Even with anti-retroviral therapy, there will be millions of children in South Africa without parents in a few years time. We need to provide these children with care so that they have the chance to grow into responsible adults who are capable of feeling for others and contributing to society.

A model of how we can do this is being pioneered in Nyanga, a township outside Cape Town, by the Etafeni Day Care Centre Trust. A small grassroots community-based organisation, the Etafeni Playgroup Project, formed a Trust together with LifeLine/Childline Western Cape some years ago when it became apparent that children in the Nyanga community were losing their parents to AIDS-related illnesses. Almost 28% of the local population in Nyanga is infected with the HI Virus.
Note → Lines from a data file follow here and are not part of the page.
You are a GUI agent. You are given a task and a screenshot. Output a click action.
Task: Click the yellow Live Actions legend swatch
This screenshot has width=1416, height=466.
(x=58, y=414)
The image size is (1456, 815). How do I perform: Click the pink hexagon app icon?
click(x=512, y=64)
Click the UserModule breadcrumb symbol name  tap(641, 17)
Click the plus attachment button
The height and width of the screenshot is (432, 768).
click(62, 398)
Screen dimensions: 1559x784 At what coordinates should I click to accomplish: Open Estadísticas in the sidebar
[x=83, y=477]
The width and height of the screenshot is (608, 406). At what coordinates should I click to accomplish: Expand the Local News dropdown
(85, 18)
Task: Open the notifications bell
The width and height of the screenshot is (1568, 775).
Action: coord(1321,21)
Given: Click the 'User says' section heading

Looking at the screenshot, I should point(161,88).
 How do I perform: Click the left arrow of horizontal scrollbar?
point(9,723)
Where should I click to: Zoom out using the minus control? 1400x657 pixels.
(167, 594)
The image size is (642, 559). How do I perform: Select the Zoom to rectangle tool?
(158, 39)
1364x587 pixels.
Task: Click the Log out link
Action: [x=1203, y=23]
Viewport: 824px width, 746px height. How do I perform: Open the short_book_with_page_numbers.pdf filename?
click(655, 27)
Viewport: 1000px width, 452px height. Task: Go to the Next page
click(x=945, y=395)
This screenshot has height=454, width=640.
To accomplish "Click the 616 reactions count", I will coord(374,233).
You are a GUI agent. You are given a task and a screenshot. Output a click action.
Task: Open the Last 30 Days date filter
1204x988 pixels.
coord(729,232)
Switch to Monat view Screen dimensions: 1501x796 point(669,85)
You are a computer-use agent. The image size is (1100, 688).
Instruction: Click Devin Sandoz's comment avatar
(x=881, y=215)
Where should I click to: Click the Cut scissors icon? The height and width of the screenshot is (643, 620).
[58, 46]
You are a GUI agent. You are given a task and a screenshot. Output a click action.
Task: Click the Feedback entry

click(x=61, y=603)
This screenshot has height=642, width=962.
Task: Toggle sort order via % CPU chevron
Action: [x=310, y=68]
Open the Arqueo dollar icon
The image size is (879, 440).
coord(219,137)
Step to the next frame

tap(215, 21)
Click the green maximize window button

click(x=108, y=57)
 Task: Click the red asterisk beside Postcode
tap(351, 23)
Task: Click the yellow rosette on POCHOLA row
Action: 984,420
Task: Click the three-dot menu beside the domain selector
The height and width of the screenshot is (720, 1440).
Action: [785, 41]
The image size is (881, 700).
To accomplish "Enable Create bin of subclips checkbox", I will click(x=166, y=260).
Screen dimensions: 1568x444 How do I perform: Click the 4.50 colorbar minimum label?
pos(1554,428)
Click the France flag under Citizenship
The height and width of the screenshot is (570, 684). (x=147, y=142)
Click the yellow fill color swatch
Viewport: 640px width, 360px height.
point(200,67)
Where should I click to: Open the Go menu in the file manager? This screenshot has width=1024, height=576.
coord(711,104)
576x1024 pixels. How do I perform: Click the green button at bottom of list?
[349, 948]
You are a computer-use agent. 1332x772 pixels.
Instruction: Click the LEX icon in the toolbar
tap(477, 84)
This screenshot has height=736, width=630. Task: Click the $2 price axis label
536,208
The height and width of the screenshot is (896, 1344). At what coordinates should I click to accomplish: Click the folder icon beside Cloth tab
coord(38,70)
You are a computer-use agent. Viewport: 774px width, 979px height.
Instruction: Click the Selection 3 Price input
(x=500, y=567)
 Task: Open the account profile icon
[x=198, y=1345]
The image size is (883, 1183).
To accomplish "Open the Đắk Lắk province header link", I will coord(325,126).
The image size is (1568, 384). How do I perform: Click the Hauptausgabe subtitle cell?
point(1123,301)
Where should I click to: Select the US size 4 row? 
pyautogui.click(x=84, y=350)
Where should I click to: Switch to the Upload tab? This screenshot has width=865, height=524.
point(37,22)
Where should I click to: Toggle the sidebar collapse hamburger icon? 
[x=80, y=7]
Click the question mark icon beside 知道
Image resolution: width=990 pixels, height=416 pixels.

The aim of the Trust is to build capacity in the local community in Nyanga – as well as building a multi-purpose day care centre to sustain and support the community in their holistic care for children affected by AIDS.

The site on Sihume Road, sold to the Trust at a nominal price by the City of Cape Town, has been prepared and the Centre is being built. The Centre is a base to support the caregivers of children who have been affected by AIDS so that the children are able to stay in their homes, at their schools and in their familiar community during their parents’ illness and after their parents’ death. The local community around the centre has been trained in HIV/AIDS information and awareness, many of the Etafeni Playgroup Project members have been through the LifeLine and Childline counsellor training (more are still to do the training) and a group of seventeen local patient advocates/child care workers have been trained, deployed and funded.

A group of local unemployed men and women are being trained as builders: making blocks, digging the foundations, laying the floor slabs, building, plastering and painting the walls of the preschool, office block, Mothers and Infants Centre and, in 2006, the kitchen and dining complex. They receive wages as well as learning a skill. The building equipment will be rented out to them when the centre is completed so that they will be able to run their own small construction business.

The Centre offers a spectrum of services: a preschool, a vegetable garden (for producing food for the centre but also to train community members in food gardening), a nutrition programme, an AIDS Counsellor programme, income-generating activities (beadwork and sewing), supervised homework and afterschool care, a playground, counselling and training facilities and space for rest and quiet.

The centre is beautiful but inexpensively built. White-washed walls, a fountain, lawns, fruit trees and skilled, loving “mothers” create a home from home for children affected by AIDS and their caregivers.